All lines below containing "toolbar" are to be listed.

>>>

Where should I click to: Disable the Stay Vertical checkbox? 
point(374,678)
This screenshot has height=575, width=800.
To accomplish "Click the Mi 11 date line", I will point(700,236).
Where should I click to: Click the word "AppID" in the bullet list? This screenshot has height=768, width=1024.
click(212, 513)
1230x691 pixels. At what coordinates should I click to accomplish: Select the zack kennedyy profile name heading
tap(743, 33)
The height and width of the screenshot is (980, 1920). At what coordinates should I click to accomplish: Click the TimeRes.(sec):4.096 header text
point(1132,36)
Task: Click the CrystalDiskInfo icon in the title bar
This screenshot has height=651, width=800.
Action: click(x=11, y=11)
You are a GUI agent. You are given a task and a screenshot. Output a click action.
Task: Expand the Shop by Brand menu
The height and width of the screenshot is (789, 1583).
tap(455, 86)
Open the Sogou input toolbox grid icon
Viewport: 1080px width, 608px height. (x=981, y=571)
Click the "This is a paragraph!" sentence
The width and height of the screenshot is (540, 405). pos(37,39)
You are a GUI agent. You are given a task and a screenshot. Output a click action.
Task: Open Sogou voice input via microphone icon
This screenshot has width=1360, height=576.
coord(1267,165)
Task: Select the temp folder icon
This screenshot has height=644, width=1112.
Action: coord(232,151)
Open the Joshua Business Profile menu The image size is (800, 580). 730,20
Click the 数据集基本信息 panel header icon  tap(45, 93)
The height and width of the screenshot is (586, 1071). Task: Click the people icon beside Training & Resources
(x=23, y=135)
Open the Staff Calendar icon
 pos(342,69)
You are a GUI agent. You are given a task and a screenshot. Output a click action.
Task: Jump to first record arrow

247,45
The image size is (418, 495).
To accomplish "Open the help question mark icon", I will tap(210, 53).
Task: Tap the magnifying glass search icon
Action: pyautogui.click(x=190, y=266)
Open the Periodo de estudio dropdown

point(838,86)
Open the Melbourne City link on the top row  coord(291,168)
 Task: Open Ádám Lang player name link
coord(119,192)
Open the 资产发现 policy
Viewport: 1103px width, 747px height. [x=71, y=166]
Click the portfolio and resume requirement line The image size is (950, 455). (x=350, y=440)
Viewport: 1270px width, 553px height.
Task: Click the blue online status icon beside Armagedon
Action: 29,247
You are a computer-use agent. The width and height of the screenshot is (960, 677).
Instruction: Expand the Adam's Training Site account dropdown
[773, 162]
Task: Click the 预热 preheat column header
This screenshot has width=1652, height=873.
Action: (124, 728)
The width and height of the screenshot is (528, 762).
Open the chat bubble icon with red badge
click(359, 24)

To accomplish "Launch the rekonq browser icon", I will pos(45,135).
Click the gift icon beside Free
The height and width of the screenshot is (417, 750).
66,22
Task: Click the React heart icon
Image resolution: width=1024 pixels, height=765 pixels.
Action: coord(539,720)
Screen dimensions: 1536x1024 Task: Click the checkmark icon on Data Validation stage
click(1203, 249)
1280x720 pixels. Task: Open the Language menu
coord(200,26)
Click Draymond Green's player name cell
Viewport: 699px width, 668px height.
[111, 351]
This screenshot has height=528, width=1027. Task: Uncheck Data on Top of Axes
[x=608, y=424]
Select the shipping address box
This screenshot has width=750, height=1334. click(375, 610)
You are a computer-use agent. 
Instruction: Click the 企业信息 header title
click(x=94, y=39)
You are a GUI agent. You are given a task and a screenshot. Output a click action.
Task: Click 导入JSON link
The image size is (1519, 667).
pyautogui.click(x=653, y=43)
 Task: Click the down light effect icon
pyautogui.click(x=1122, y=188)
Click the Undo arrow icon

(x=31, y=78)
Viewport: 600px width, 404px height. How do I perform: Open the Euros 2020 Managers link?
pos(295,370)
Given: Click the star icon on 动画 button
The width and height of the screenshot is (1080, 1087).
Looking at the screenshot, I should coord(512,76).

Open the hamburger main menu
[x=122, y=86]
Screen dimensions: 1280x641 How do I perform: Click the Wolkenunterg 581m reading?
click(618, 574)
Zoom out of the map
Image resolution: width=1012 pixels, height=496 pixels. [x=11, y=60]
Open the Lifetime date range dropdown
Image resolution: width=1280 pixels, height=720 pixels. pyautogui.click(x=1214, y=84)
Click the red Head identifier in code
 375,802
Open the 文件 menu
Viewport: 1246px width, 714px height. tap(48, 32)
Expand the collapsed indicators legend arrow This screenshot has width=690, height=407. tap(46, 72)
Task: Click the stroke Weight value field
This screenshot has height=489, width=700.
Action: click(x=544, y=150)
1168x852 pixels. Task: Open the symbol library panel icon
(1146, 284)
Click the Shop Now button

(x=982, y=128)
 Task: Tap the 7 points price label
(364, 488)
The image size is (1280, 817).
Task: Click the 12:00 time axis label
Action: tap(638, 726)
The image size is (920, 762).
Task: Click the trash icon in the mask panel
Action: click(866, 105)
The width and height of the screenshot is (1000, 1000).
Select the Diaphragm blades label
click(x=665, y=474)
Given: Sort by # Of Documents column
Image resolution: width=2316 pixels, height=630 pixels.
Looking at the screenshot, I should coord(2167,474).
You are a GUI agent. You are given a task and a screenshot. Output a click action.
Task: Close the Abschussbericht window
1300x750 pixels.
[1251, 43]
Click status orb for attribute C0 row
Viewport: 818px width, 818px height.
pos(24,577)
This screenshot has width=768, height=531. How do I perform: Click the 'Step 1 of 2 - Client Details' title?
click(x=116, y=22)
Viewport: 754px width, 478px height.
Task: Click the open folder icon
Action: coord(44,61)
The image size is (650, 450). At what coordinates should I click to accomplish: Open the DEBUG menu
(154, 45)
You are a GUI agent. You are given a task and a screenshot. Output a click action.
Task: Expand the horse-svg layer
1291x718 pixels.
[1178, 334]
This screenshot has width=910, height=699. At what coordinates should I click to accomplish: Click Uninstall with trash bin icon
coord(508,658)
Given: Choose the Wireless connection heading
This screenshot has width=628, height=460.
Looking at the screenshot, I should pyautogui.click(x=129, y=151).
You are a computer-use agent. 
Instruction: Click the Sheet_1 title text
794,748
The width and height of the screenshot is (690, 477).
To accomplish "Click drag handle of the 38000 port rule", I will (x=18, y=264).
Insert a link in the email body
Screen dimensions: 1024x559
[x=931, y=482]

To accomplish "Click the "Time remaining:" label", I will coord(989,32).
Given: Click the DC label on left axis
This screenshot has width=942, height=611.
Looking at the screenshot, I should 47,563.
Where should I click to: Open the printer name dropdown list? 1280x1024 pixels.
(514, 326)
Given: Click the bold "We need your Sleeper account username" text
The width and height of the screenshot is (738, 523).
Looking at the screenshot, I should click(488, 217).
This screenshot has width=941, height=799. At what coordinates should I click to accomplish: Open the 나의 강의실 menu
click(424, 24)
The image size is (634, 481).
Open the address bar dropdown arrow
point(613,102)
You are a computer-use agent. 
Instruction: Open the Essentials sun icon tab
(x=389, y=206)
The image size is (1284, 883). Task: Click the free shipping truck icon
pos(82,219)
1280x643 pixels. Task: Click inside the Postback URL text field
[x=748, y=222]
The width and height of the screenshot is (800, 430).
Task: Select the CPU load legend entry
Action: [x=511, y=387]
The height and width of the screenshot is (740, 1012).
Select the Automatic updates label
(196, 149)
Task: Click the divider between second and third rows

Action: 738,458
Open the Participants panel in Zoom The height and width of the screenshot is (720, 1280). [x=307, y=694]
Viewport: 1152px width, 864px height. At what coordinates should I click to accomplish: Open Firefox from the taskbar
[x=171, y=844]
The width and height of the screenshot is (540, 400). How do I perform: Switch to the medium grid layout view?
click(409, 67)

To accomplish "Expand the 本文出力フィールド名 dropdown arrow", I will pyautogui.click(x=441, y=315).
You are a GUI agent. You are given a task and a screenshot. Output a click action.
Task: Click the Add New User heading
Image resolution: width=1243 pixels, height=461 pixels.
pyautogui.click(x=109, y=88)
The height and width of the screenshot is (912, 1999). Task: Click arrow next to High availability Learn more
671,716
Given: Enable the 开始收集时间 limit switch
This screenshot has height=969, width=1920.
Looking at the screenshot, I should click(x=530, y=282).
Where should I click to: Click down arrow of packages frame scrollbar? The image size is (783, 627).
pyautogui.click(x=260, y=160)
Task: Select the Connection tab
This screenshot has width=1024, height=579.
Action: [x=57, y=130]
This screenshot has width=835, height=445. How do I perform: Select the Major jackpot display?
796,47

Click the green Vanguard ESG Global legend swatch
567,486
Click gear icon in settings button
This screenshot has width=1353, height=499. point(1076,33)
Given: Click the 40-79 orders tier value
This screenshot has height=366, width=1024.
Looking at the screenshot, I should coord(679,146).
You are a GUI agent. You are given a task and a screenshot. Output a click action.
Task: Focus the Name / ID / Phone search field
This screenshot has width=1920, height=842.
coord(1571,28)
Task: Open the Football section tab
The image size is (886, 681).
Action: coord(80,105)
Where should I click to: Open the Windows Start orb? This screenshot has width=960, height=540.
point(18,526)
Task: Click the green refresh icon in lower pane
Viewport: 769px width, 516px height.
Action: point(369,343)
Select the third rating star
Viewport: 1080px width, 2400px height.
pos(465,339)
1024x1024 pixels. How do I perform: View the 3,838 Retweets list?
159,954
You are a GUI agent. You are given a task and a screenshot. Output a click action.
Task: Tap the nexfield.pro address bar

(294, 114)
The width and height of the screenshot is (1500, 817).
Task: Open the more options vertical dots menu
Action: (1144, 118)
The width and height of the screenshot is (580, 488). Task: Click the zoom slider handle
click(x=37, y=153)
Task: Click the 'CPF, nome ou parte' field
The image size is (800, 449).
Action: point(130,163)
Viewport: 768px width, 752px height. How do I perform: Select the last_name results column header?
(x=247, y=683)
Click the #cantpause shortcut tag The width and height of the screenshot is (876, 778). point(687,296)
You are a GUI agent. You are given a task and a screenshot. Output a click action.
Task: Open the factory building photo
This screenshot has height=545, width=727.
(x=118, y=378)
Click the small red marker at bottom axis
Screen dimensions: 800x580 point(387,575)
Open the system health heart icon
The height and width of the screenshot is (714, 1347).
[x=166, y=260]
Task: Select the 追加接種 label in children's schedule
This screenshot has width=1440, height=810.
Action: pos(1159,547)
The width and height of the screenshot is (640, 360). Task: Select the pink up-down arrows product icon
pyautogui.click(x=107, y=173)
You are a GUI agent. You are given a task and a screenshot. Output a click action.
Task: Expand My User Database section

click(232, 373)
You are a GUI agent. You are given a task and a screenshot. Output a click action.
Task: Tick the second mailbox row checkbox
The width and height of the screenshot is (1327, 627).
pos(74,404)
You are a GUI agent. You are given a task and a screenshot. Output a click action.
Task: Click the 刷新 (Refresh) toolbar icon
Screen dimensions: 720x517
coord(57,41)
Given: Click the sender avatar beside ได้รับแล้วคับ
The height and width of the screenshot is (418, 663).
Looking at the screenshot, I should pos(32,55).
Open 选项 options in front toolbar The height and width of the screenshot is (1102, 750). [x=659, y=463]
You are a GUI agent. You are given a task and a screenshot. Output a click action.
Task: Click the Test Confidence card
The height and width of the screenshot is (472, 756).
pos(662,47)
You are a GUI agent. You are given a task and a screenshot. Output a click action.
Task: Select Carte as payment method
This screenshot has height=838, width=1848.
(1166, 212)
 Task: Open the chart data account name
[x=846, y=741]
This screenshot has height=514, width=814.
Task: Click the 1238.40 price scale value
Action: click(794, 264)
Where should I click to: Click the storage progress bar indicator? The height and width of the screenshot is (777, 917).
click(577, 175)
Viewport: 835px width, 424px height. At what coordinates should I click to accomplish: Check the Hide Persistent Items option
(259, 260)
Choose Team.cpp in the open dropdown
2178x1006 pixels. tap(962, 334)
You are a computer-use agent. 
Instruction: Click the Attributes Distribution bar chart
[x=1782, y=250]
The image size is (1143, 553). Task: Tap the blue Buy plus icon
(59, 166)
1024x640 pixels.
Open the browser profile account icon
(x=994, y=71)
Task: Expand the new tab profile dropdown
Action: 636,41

<<<

* RESPONSE:
Task: Click the 刷新 (Refresh) toolbar icon
Open 选项 options in front toolbar The height and width of the screenshot is (1102, 750). [x=659, y=463]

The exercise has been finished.